Many individual investors and family offices say that they don’t like the venture capital asset class because they have tried it before and it did not go well. However, when you go deeper into the conversation, they say that they’ve done direct investments in one or two startups and that those particular companies failed. I do not believe that this argument is either fair or correct.
There are many sources of information out there with different numbers, but I am comfortable assuming that approximately 90% of startups fail. When startups raise capital from institutional investors, after going through a deep due diligence process, receiving capital and becoming institutional, that number is reduced to approximately 50%. Half of the companies that receive venture capital fail! Given this risk, the potential upside must compensate the potential losses. Startup investing follows a power law curve:
This graph represents a ten company portfolio, where five companies fail and return zero, three companies return 10% of the total returns, one company returns 30% and the other company returns 40% of the total returns. In a portfolio of startups we know that we will have losers, but our winners have to be so big that they compensate for the losses. In DILA, we believe the winners should give us at least 10 times our capital invested.
So, we know that the distribution of returns when investing in startups is not normal, but rather skewed, where very few of our investments will return a large percentage of the fund’s returns. But, a priori, we do not know which companies will be successful and which wont. We believe they will all be successful. With this said, all of our investments have to have the capacity and probability of being the winners. All of our investments have to have the potential of giving us 10X the capital we invested, all of our investments have to be able to return the entire fund.
But, as I have explained, only some of the companies in a portfolio will be the winners, the bulk will be losers. So, what happens if you only invest in one or two startups? Well, you could be very lucky and have chosen one of the winners, but the odds are not on your side. The probability of randomly investing in one of the losers is high, it’s a flip of a coin. It doesn’t matter how much you believe in the team or the size of the market or the tremendous technology the company is developing, it does not matter how much you diligence the opportunity and it does not matter how much you will help the company out: venture capital firms do this for all their portfolio companies (at least good VCs do) and still 50% of the companies we invest in will lose some or all of the capital we invested.
To sum all of this up, investing in startups is extremely risky, but only when we analyze the risk from a deal by deal perspective. When we analyze the risk from a portfolio standpoint, it becomes more balanced and fair. So, here is my advice to all of you interested in investing in startups:
1) If you are investing in one particular startup, understand the risk you are taking. This company is likely to fail, but if it succeeds it could give you extraordinary returns. It is not fair to criticize startup investing because one of your investments did not work out.
2) If you are an angel investor, make sure to invest in a portfolio of companies and study portfolio theory and capital contribution within your portfolio.
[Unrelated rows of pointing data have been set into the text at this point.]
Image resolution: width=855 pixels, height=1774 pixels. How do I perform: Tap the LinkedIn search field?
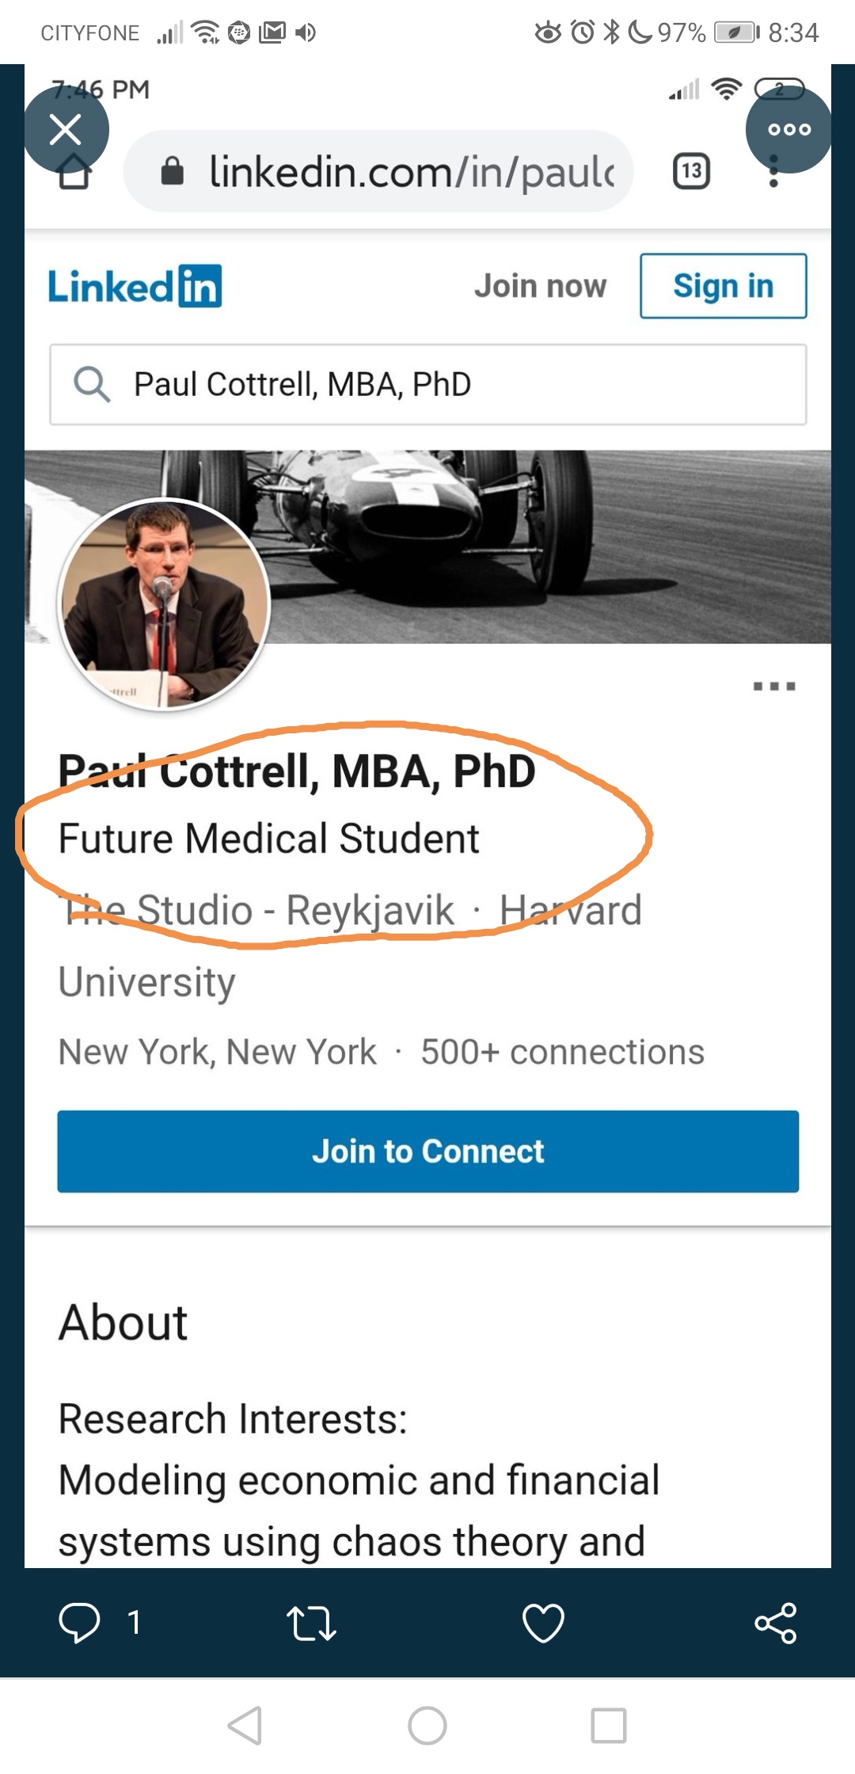pyautogui.click(x=428, y=384)
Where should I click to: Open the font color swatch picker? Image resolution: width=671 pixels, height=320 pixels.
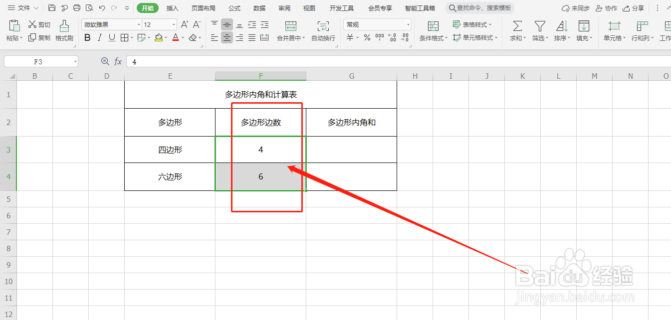[x=183, y=37]
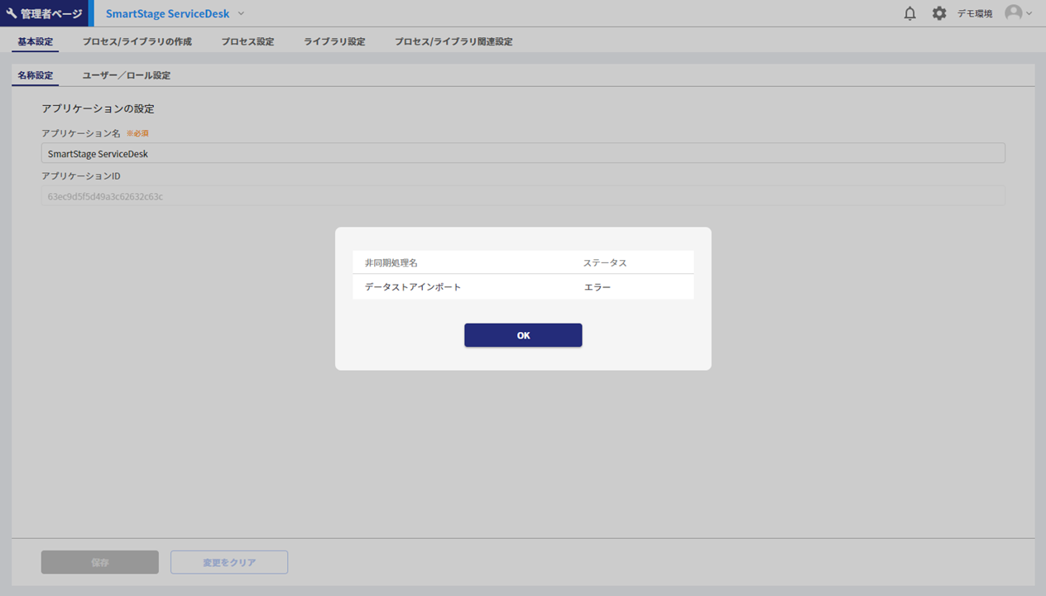Open the notifications bell icon

tap(910, 14)
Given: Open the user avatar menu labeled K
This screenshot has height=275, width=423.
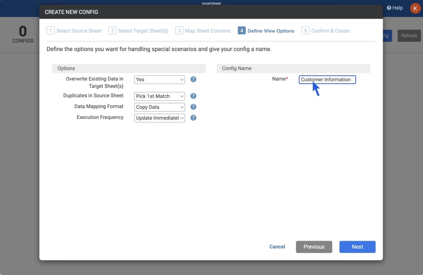Looking at the screenshot, I should click(416, 8).
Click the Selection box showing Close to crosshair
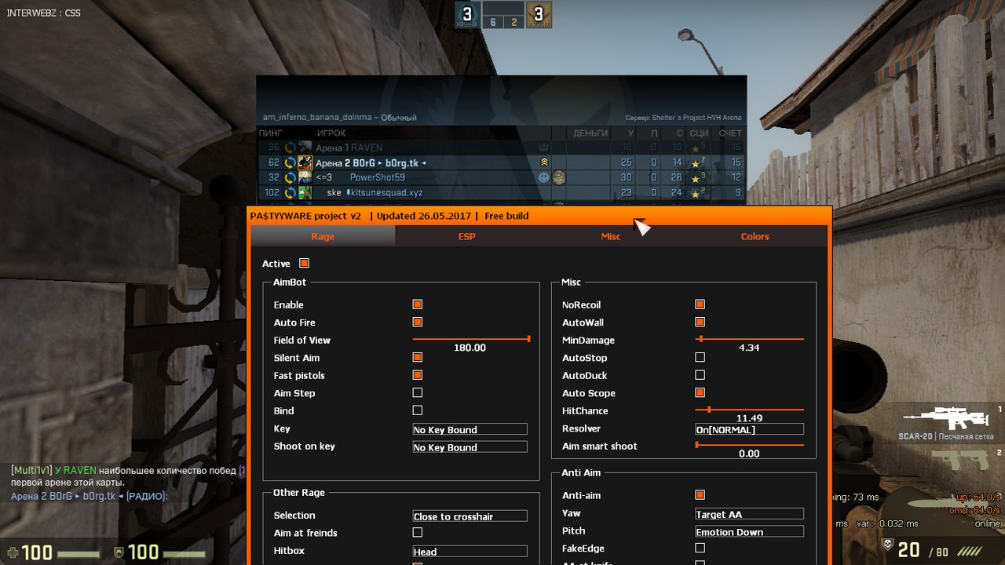The image size is (1005, 565). (470, 516)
Remember that when investing in a portfolio of companies, the particular returns of companies (high or low) do not matter, it is the sum of the returns that make a difference.
3) If you are interested in investing in startups but do not have the time to source deals, analyze investment opportunities and create a strategy around the power law distribution in this asset class, then become an investor in a venture capital firm. We get paid to do that job for you!